Le résultat est passionnant car l’on voit comment le vieux cinéaste reste un passionné par son art, alors même qu’il avait annoncé son intention de prendre sa retraite. Un crayon en main comme devant un écran d’ordinateur, manipulé par de jeunes virtuoses du numérique, Hayao Miyazaki fait montre d’une exigence sans faille avec un sens du détail stupéfiant. Petit à petit, on voit comment naît son univers, comment il peut passer des minutes pour augmenter les poils de la chenille ou revoir l’articulation de son cou. Et on mesure aussi comment il sait, derrière une apparence sévère, voire austère, rester ouvert à la jeunesse. Commentaires de Kaku Arakawa : « Cette image de père Fouettard qu’il se donne est une carapace. C’est un hypersensible, qui s’attache beaucoup aux gens comme à ses personnages. Qu’ils soient bons ou mauvais d’ailleurs. »
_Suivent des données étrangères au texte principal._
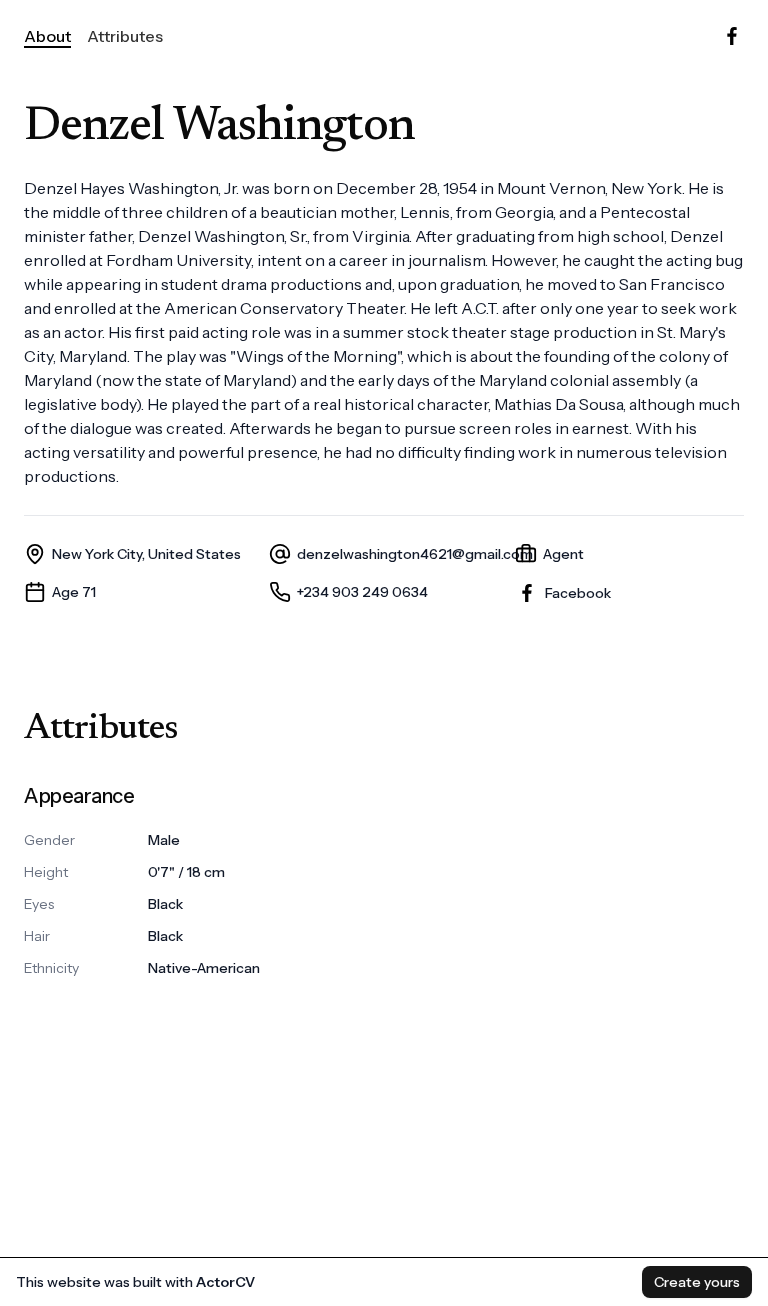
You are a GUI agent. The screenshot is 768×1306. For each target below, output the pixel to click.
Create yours (697, 1282)
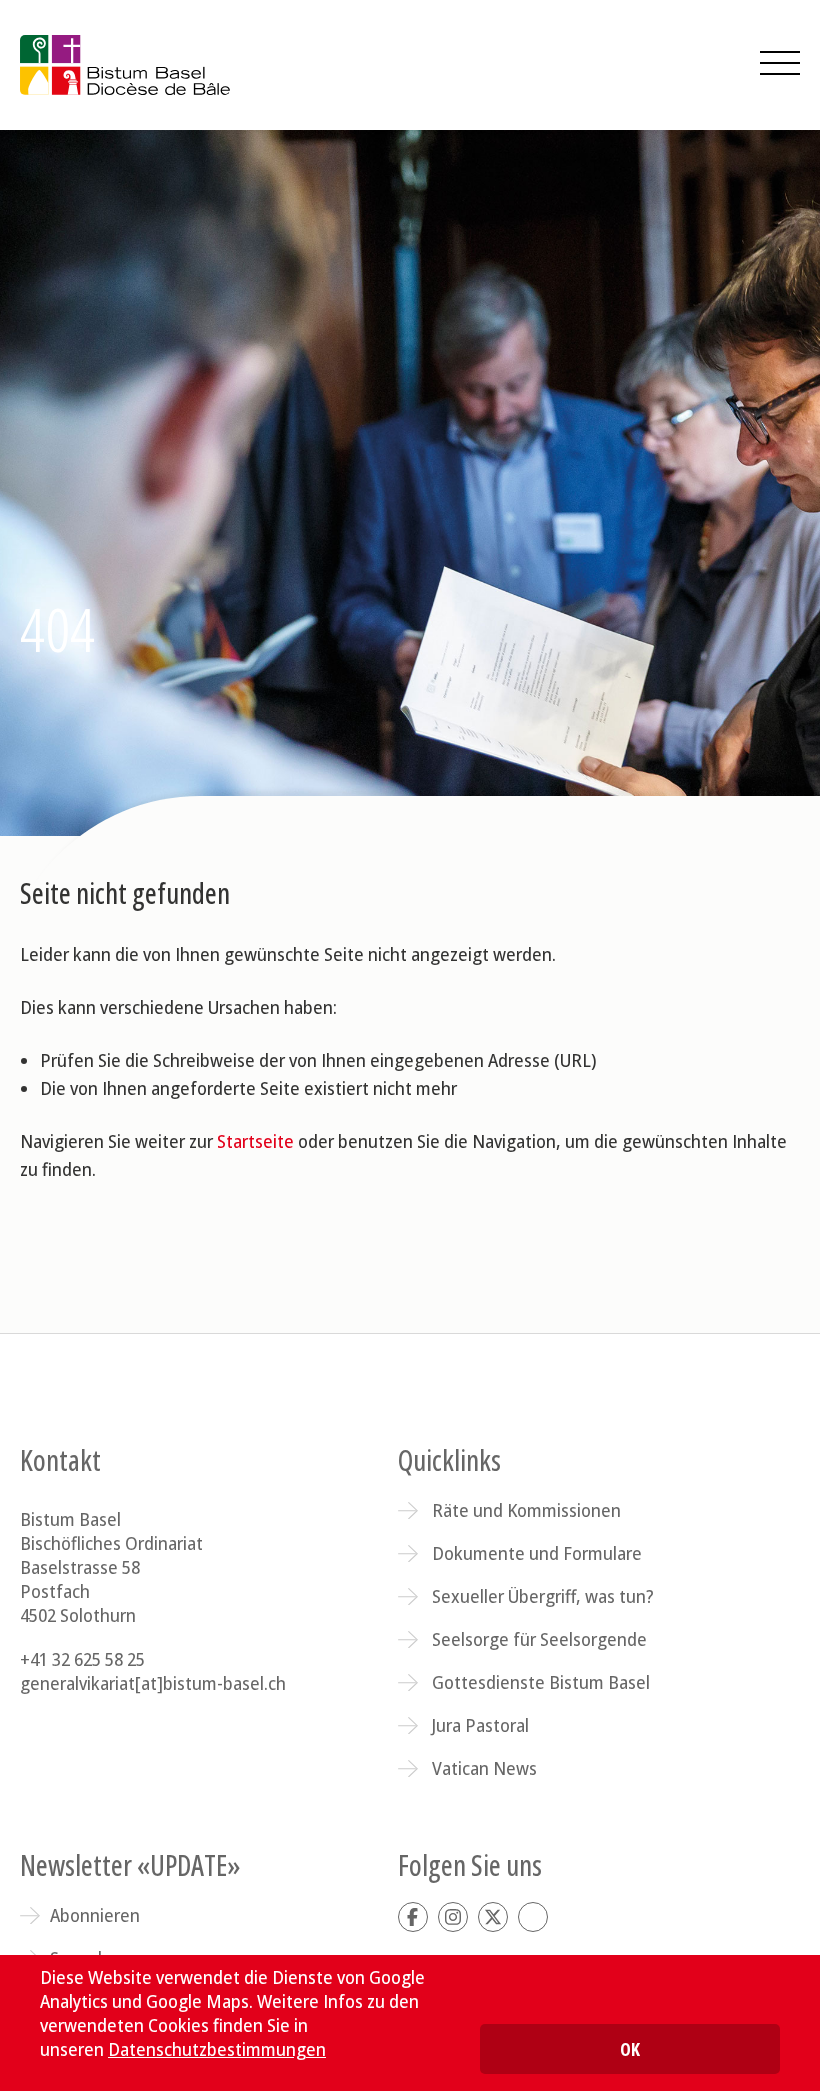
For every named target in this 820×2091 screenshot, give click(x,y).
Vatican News (484, 1768)
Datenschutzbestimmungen (217, 2049)
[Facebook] (413, 1917)
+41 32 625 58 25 (82, 1659)
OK (630, 2049)
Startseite (255, 1141)
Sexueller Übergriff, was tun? (543, 1596)
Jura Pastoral (480, 1725)
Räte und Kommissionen (526, 1510)
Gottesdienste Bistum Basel (541, 1682)
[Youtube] (533, 1917)
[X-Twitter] (493, 1917)
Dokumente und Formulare (537, 1553)
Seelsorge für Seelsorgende (539, 1639)
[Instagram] (453, 1917)
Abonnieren (95, 1915)
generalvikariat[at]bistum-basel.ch (153, 1683)
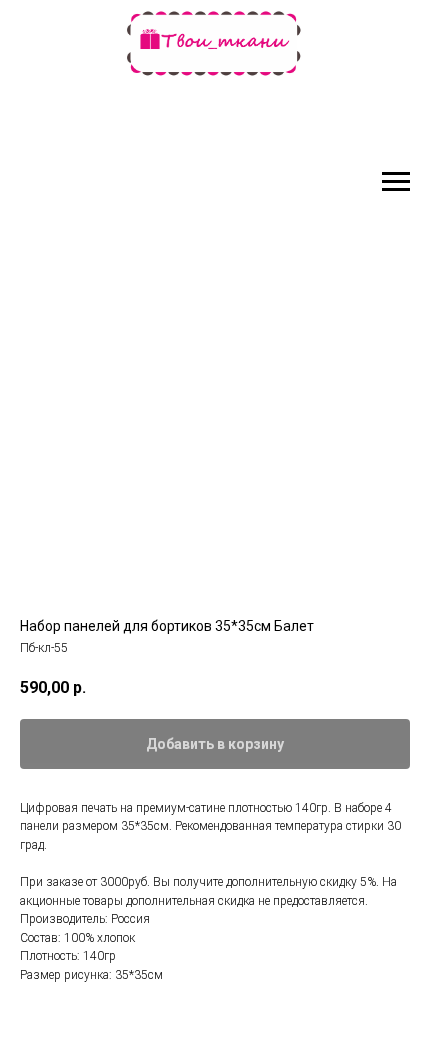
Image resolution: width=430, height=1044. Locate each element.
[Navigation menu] (396, 182)
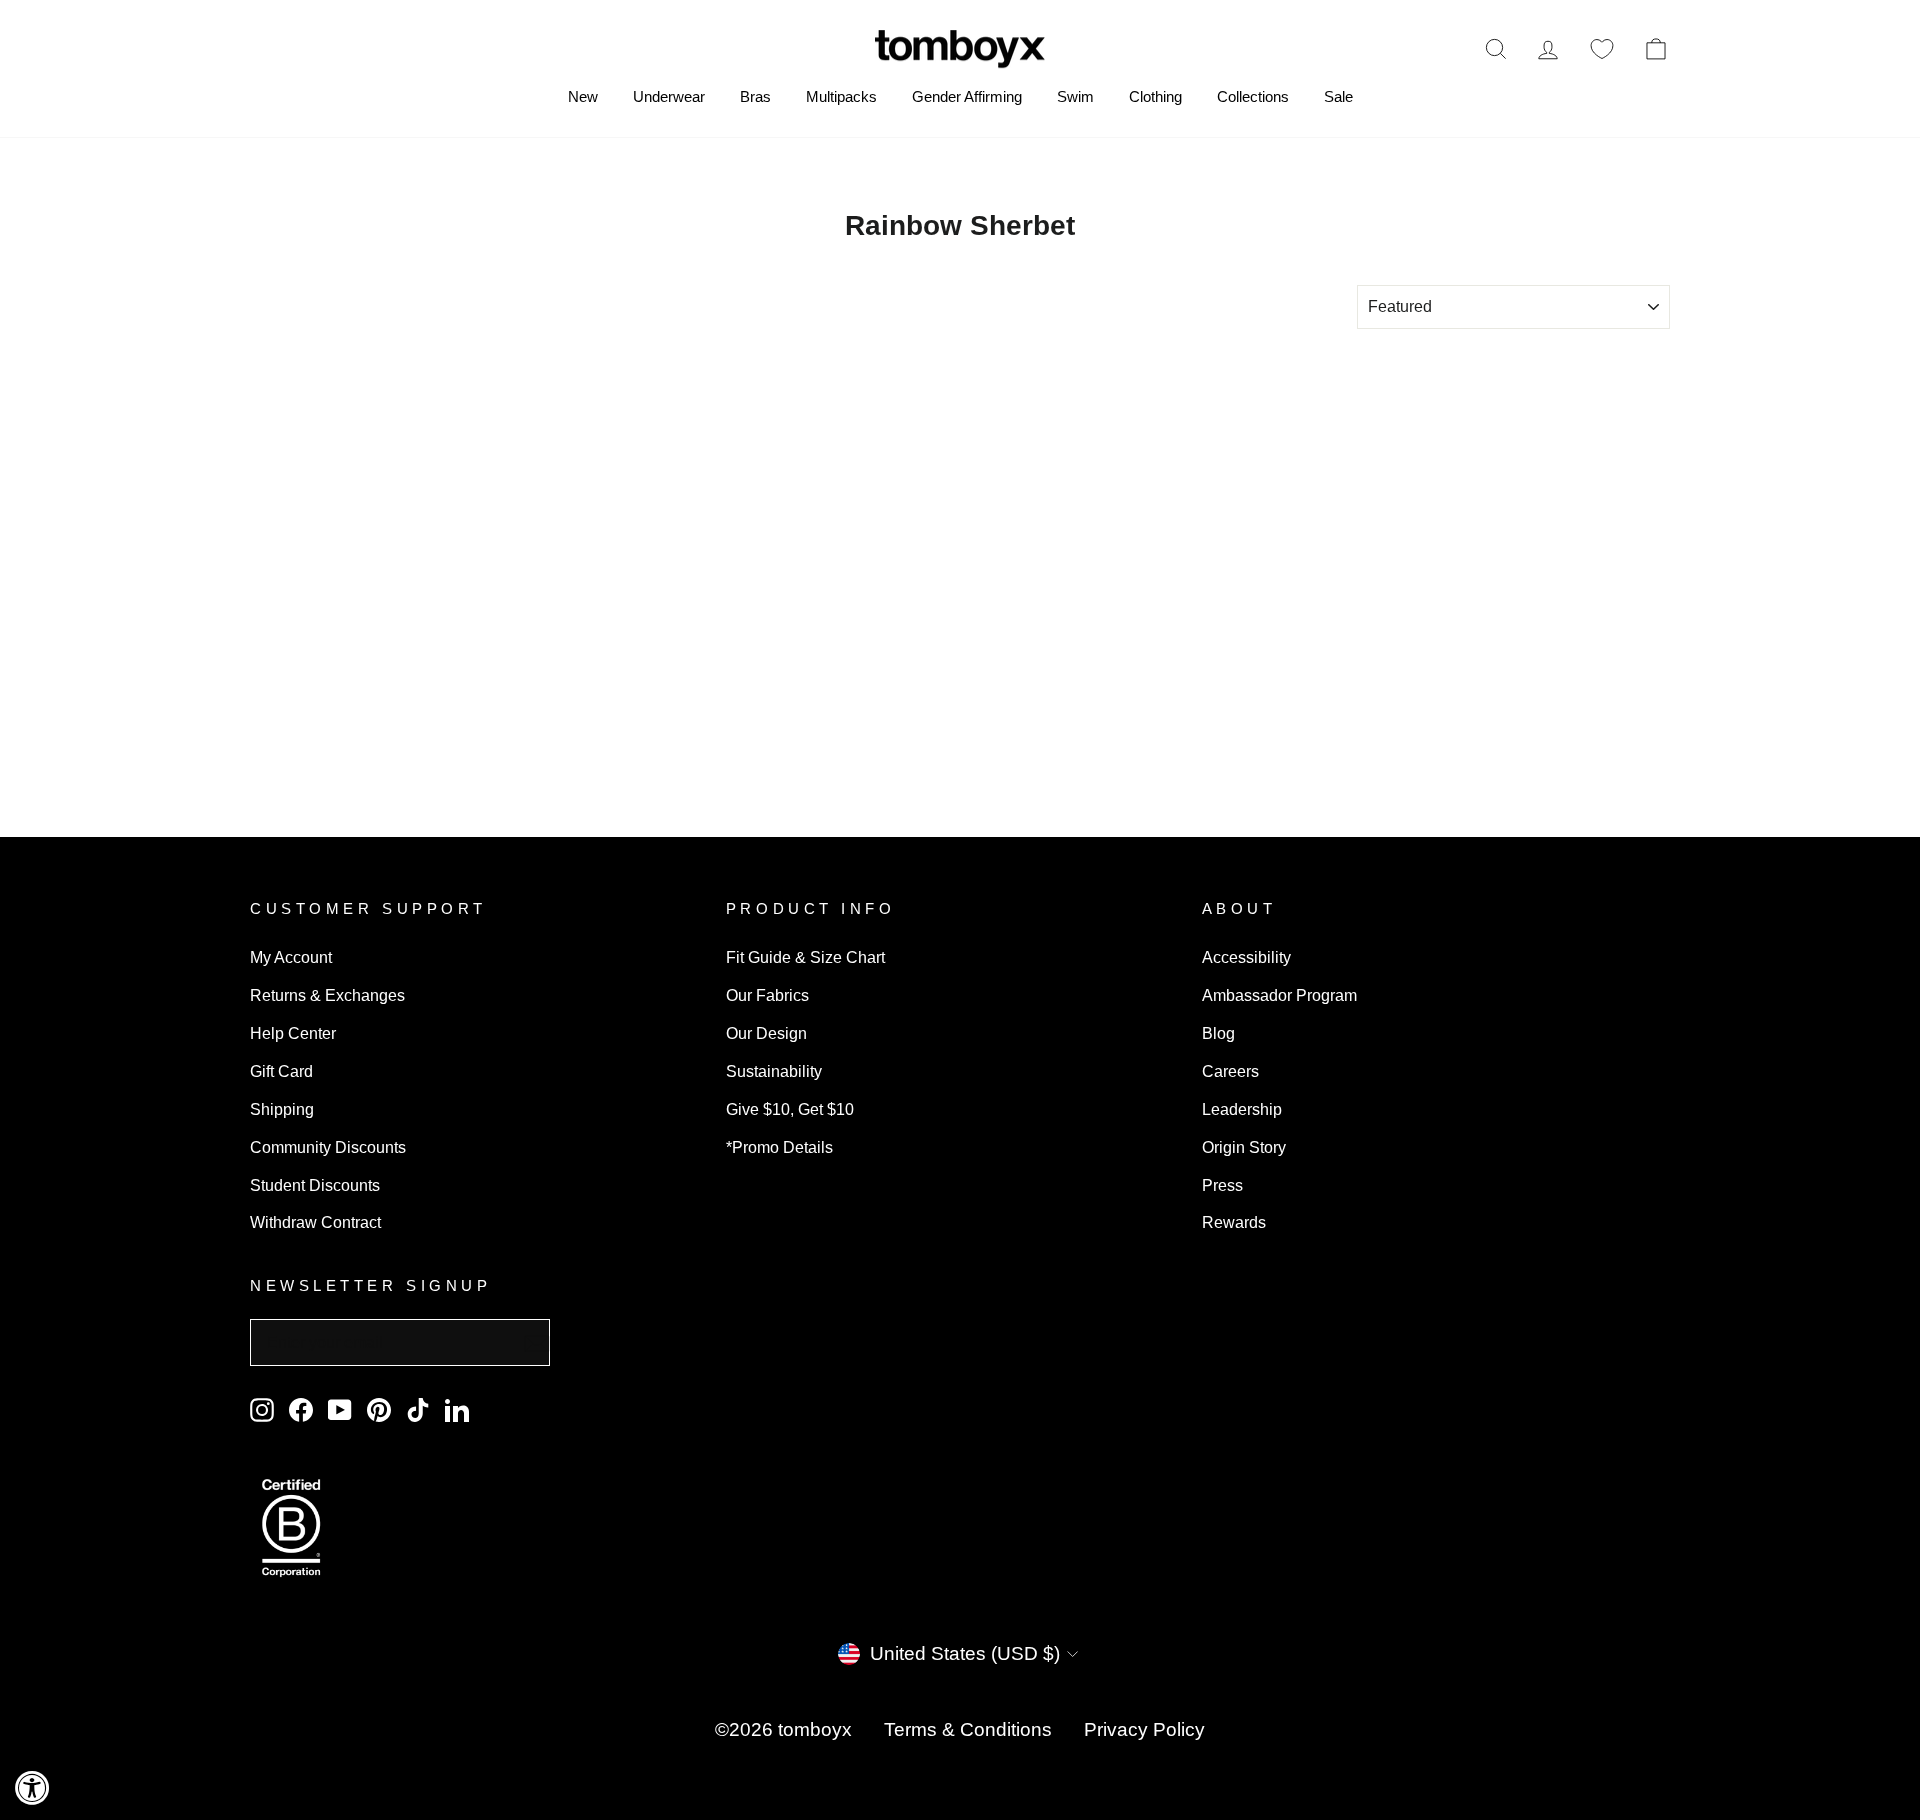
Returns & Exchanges (327, 995)
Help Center (293, 1033)
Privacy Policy (1144, 1729)
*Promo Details (779, 1147)
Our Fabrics (767, 995)
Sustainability (774, 1071)
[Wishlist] (1602, 48)
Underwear (669, 96)
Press (1222, 1185)
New (583, 96)
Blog (1218, 1033)
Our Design (766, 1033)
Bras (755, 96)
Ce doc est aussi l’occasion de montrer le choc entre le film d’animation à l’ancienne et ceux du futur grâce à la séquence passionnante ou le vieux maître assiste à une présentation de dessins d’animation créés par des ordinateurs et l’intelligence artificielle. Et quand sa colère éclate, froidement, c’est le cri d’un humaniste qui n’aime pas ce nouveau monde où la froideur remplace l’émotion et où la jeune génération a imaginé des espèces de mutants aux membres atrophiés. « Il a considéré ces images comme de la pure moquerie face au handicap« , dit son ami cinéaste.

Film testamentaire sur un grand maître de l’animation toujours pétillant de vie, ce doc est un vrai régal et un témoignage unique sur les coulisses de la création d’un maître du cinéma d’animation.